El campo político es un sistema de relaciones. Quien ocupe
una posición en este sistema se carga del valor (jerárquico, simbólico,
práctico) que esta posición toma de sus relaciones con las demás. En el caso
boliviano, la posición de presidente del país es fundamental; se agranda en la
medida en que las otras con las que se relaciona son débiles o fantasmales (las
razones de esto último son históricas; todo campo político, como cualquier
espacio social, se constituye históricamente y debe ser observado como parte de
un continuum temporal). Con una historia en la que nunca ha habido
instituciones republicanas con contenido; cuando la ideología real que se
reproduce en el tiempo es fuertemente antiinstitucional, el fundamento del
orden social no está constituido por la figura del presidente, pero se
“adhiere” a ella.
Veámoslo, como hemos recomendado, desde una perspectiva histórica. Aparentemente, el presidente Hernando Siles fue una persona razonable, apacible y culta, de la que no cabría sospechar que quisiese convertirse en un tirano. Por esta razón fue nominado por Bautista Saavedra como su delfín. Pero, una vez en el poder, cargado del valor máximo de la política boliviana, se comportó como un bravo caudillo tradicional (es decir, la posición presidencial actuó a través de él, pese a sus hipotéticos remilgos personales): traicionó a Saavedra, creó su propio partido, se quiso perpetuar en el poder. Quiso adueñarse del campo. Lo que evitó que llegara más lejos fue una combinación de “Ejército” más “insurrección”.
Esta experiencia, a la que se le podría sumar otras muchas, nos muestra que las únicas posiciones del campo político capaces de resistir la irradiación presidencialista son el Ejército-Policía y los movimientos sociales, que no por casualidad son los únicos que cuentan con una institucionalidad efectiva. El presidencialismo encuentra sus límites en el caudillismo armado o en el caudillismo social, y esto dice mucho sobre la política nacional. La conclusión es que se da una constante personalización de ella.
Aunque los políticos “civilistas”, hoy llamados democráticos, han intentado, desde fines del siglo XIX, generar una política “impersonal”, todos han fracasado. Hay que suponer que la forma personalizada de organización (“en Bolivia la organización de las masas es el caudillo”, escribió Zavaleta) corresponde mejor con la cosmovisión de los habitantes de este territorio, influida por la herencia monárquica colonial, las dificultades para montar el Estado republicano, el militarismo de la primera etapa de la historia independiente y la heterogeneidad y grave disputa social, que mantiene vivo al militarismo hasta ahora.

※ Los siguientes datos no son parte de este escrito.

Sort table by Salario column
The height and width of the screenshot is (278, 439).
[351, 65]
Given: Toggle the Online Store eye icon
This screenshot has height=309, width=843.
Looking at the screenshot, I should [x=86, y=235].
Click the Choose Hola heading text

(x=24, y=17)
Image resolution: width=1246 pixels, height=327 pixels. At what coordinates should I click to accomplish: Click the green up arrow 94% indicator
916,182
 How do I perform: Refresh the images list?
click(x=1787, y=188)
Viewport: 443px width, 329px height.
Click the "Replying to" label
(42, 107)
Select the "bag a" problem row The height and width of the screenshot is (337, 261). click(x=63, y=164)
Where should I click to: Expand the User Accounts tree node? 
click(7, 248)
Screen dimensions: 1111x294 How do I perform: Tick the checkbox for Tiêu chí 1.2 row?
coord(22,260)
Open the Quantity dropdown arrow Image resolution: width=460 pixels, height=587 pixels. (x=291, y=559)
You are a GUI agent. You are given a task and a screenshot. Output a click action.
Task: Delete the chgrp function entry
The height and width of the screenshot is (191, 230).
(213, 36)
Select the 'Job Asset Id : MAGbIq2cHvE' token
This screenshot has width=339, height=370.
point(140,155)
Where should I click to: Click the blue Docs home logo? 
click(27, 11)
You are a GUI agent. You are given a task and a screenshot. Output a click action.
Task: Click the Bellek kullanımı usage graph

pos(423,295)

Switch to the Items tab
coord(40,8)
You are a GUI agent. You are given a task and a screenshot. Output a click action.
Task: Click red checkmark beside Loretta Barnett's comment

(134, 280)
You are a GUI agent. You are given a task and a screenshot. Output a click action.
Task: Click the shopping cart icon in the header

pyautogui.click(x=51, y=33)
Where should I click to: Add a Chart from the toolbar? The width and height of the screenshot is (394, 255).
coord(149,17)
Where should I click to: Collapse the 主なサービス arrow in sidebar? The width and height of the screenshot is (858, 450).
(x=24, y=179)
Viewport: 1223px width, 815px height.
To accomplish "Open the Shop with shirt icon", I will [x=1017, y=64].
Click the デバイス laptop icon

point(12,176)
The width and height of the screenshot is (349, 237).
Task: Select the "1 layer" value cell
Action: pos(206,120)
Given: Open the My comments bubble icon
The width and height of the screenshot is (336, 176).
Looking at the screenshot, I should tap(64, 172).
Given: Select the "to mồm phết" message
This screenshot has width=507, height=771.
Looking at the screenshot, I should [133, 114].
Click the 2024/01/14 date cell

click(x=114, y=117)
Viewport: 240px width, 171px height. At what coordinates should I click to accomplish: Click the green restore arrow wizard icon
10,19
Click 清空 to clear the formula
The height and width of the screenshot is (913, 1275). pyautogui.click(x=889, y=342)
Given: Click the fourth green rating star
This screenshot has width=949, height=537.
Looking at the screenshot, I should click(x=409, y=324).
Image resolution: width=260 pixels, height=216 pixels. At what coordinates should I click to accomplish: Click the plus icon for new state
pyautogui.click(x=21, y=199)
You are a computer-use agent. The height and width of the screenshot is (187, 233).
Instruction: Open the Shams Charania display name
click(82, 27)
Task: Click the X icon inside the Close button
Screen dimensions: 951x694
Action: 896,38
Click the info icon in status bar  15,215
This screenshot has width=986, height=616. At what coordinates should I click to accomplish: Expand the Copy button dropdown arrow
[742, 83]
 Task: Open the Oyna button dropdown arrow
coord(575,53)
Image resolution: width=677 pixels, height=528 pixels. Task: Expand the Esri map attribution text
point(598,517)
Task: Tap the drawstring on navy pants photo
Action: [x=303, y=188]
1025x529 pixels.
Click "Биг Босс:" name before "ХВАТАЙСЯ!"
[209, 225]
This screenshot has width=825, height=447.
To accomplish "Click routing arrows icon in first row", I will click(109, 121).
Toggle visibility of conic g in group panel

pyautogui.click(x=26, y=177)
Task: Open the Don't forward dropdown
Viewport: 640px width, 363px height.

Lo cierto es que tenemos estas dos posiciones centrales en el campo político: la del Presidente, que “hace crecer” a cualquier personaje que la encarne y que le da una fuerza expansiva y dominante a las características personales de este (en el caso de Luis Arce, por ejemplo, la mudez ha advenido virtuosa y el espíritu burocrático se ha convertido en una suerte de sabiduría para la buena gobernanza).
Pero es una posición peligrosa, ya que depende de que nadie ose desafiarla con ciertas posibilidades de éxito. En otras palabras, depende de una ideología premoderna, la cruda subordinación del más débil al más fuerte, prescindiendo de las abstracciones propias del institucionalismo. Si la posición que debería ser la que concentra el poder aparece ante los ojos del mundo despojada de esa capacidad, los desafíos a su titularidad tienden a multiplicarse infinitamente. Un sistema político en el que una posición se eleva tanto sobre todas las demás es proclive a la insurrección recurrente. Así se explica un misterio de la política boliviana: el hecho de que el culto presidencialista se conjugue con una gran cantidad de derrocamientos de presidentes.
La segunda posición importante es la de líder del movimiento social. Puesto que el movimiento social de esta época es el cruceñismo (movimiento social e ideología de masas), y su líder actual es Luis Fernando Camacho, tenemos que la coyuntura actual (tras la detención de este último) enfrenta a las dos posiciones principales del campo político boliviano: el Presidente versus el movimiento social.
Se trata de un desafío de vida o muerte. Si el Presidente lo pierde, se proyectará como un gobernante débil, errático, arrepentido y, por tanto, víctima fácil de los depredadores, como un cachorro o un animal viejo apartados de la manada. Se observa en todo esto, también, la codificación de la virilidad y el machismo ancestrales de nuestra cultura.
Si el movimiento social pierde, tendrá que admitir que ha dejado de significar un límite al poder presidencial y solo le quedará, entonces, temer que este se extienda hasta llegar al despotismo.
En los próximos días veremos este duelo y su resolución, la cual será fundamental para la configuración del campo político futuro.
Fernando Molina es periodista y escritor.